» **EXERCISE**: Pictures stay out of the output. Return exactly the lines below from the one with "You are a computer-use" down to the one with "This screenshot has height=1445, width=1445.", both included, and nothing more.

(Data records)
──────────

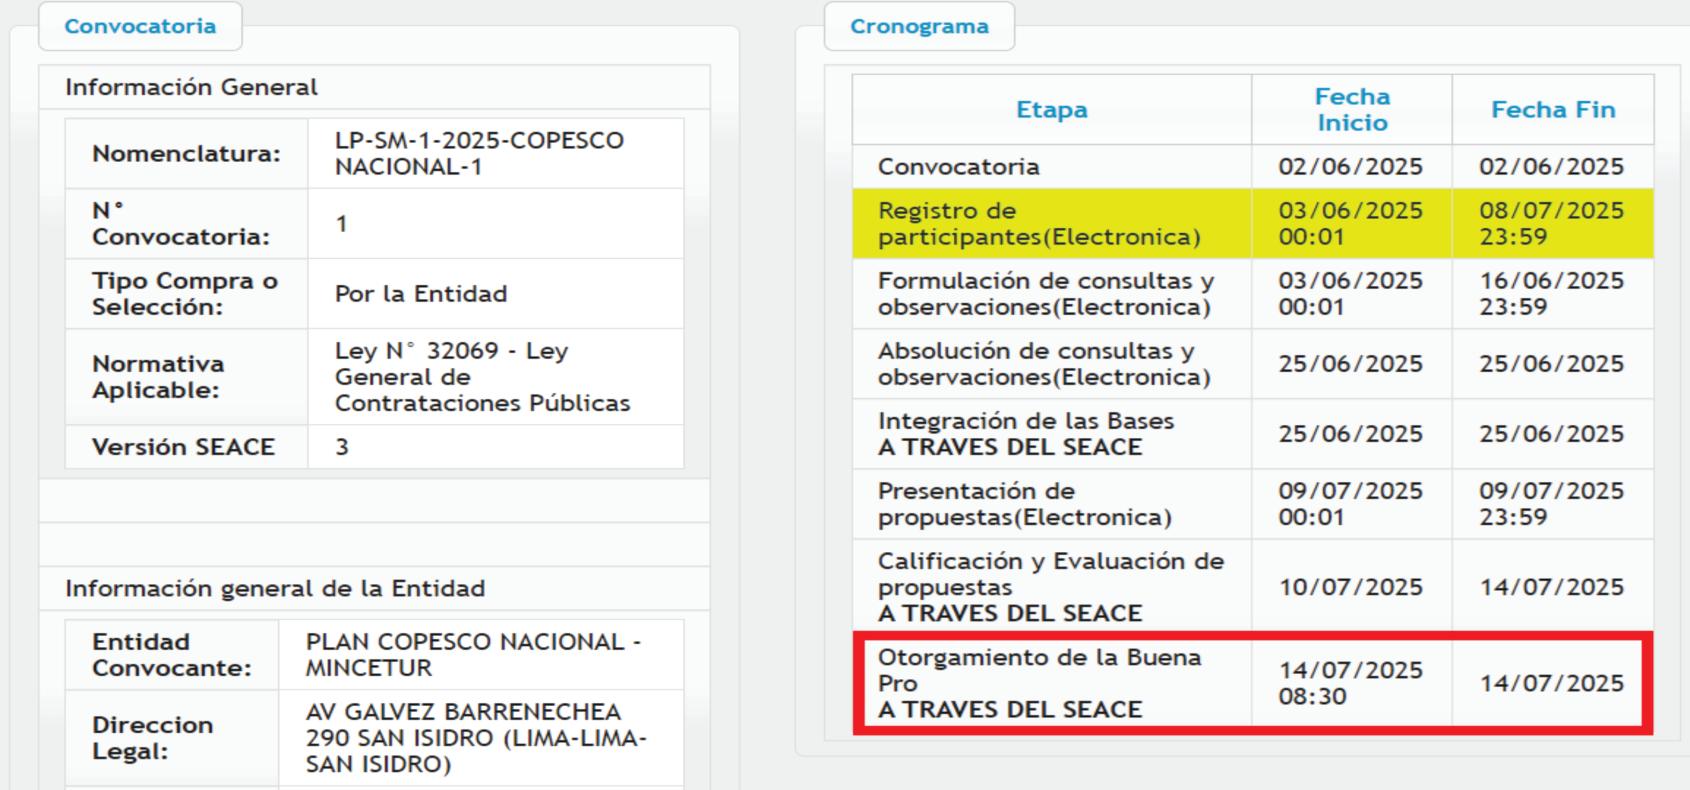Image resolution: width=1690 pixels, height=790 pixels.
Task: Click the Integración de las Bases stage
Action: [1025, 434]
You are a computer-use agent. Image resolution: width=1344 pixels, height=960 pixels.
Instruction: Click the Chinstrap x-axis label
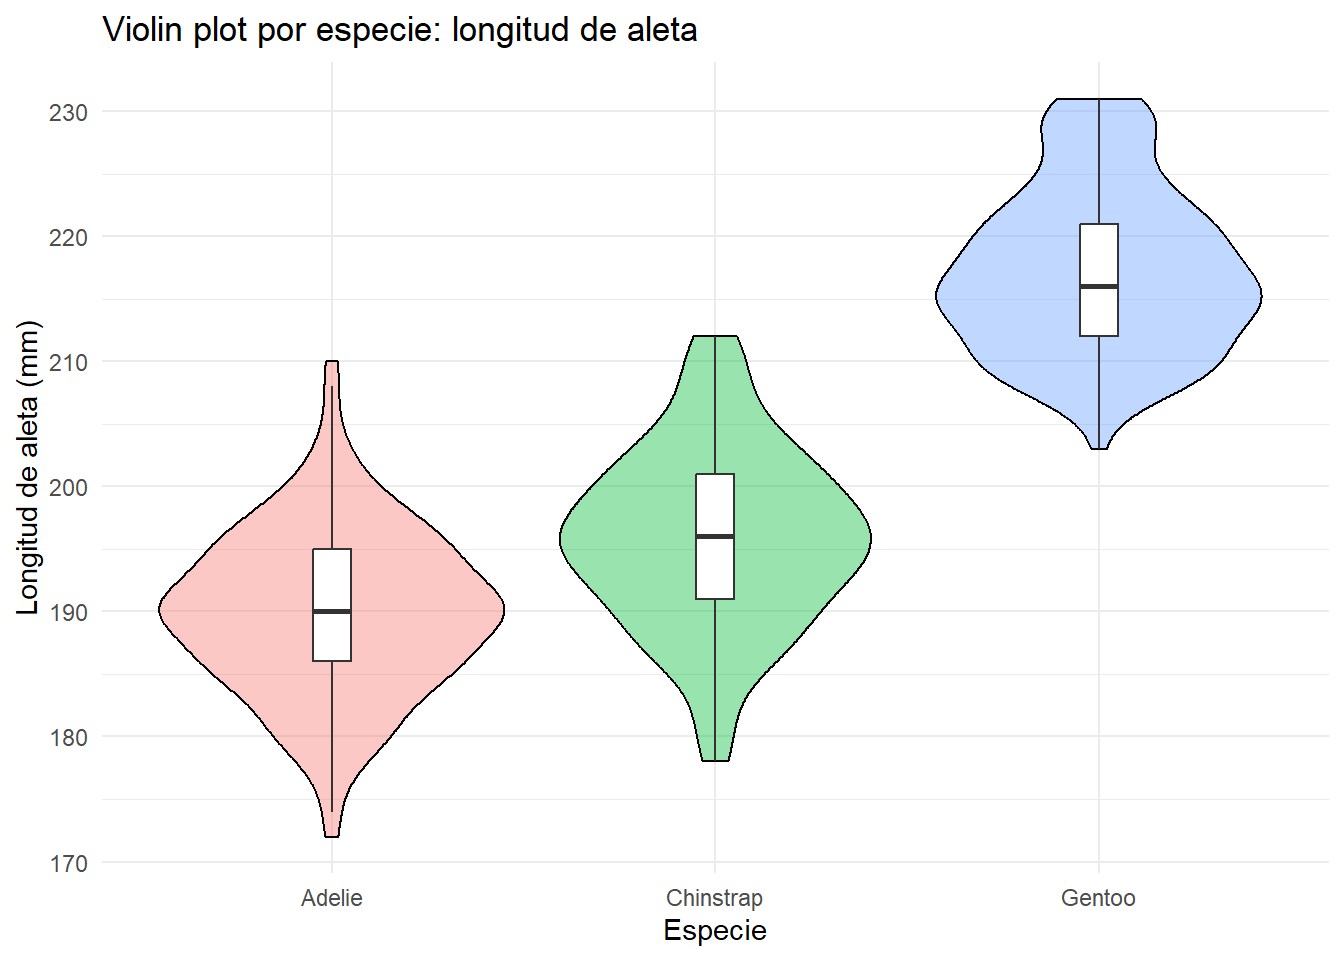pyautogui.click(x=714, y=898)
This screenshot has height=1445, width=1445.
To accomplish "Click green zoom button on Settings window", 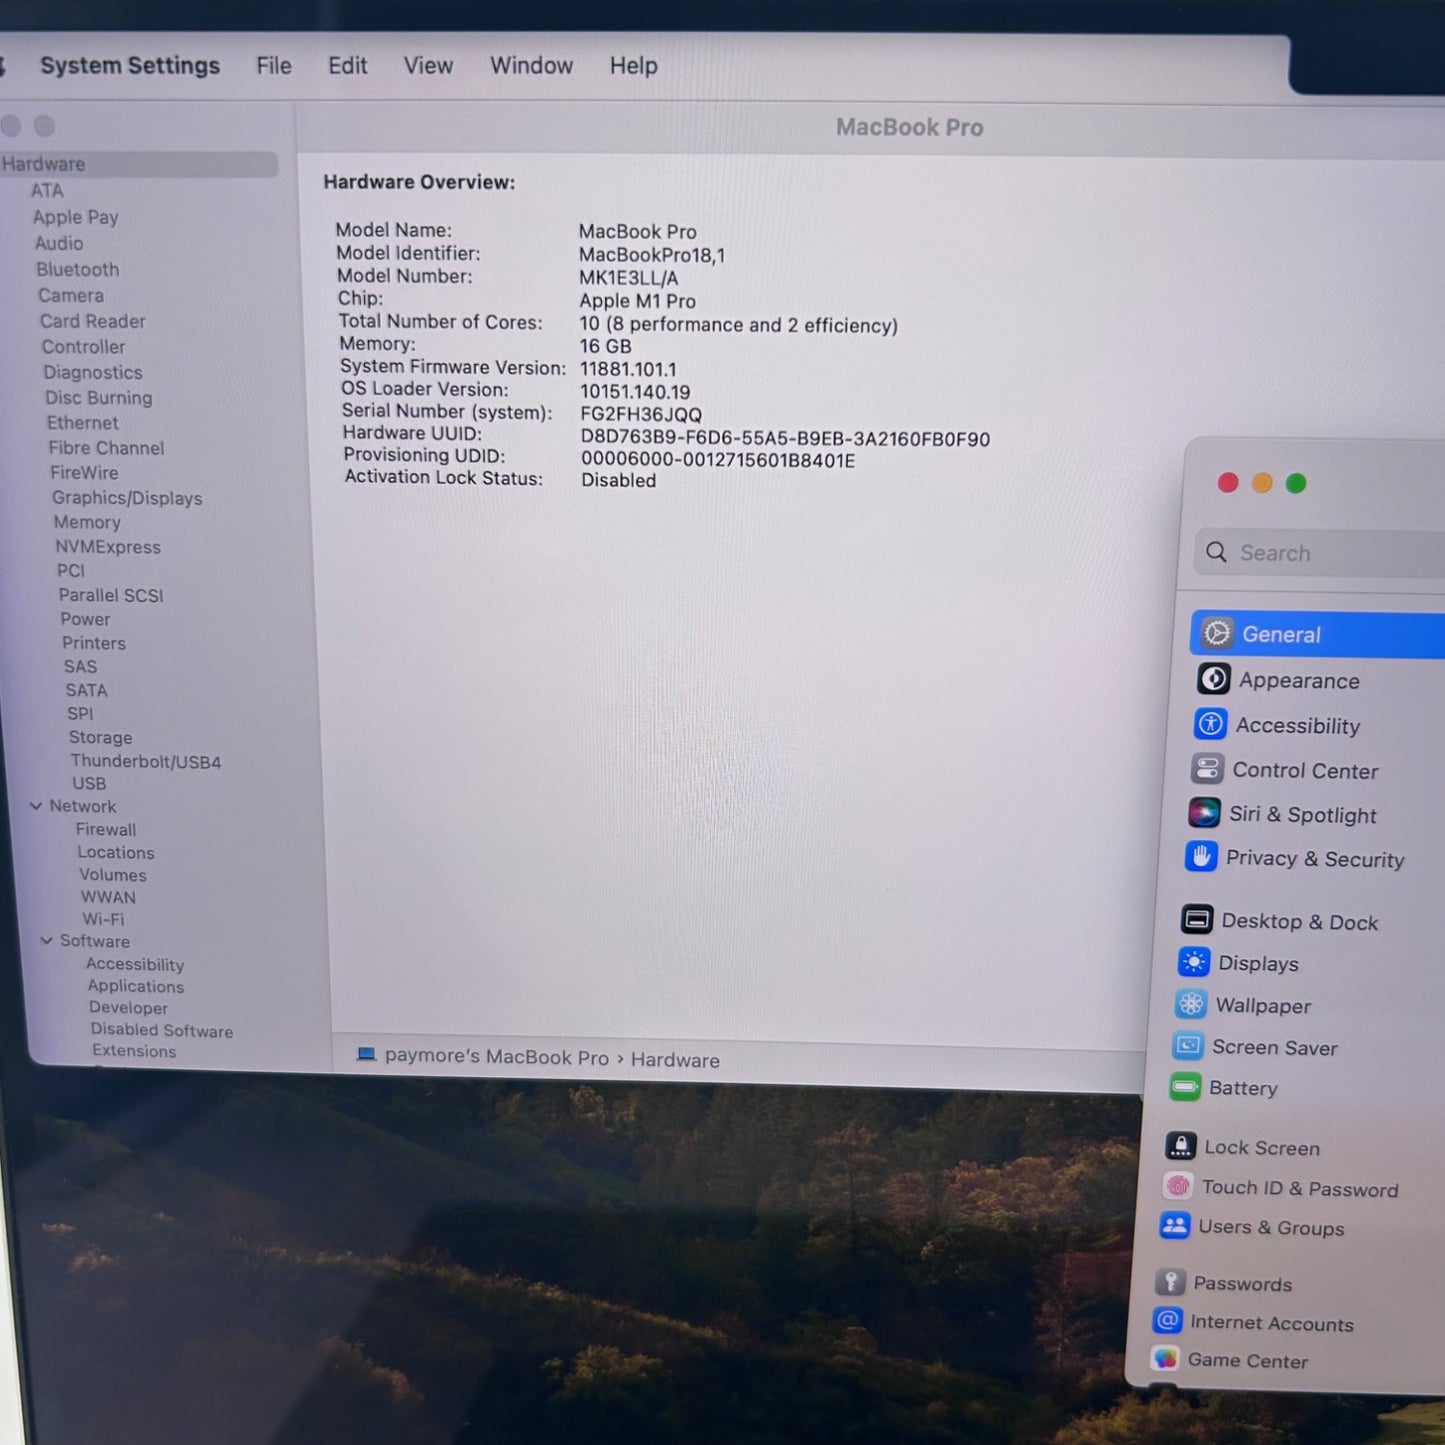I will (x=1296, y=484).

──────────

» **SOLUTION TO THIS TASK**:
You are a computer-use agent. Image resolution: width=1344 pixels, height=960 pixels.
Instruction: Click the Chinstrap x-axis label
pyautogui.click(x=714, y=898)
This screenshot has height=1445, width=1445.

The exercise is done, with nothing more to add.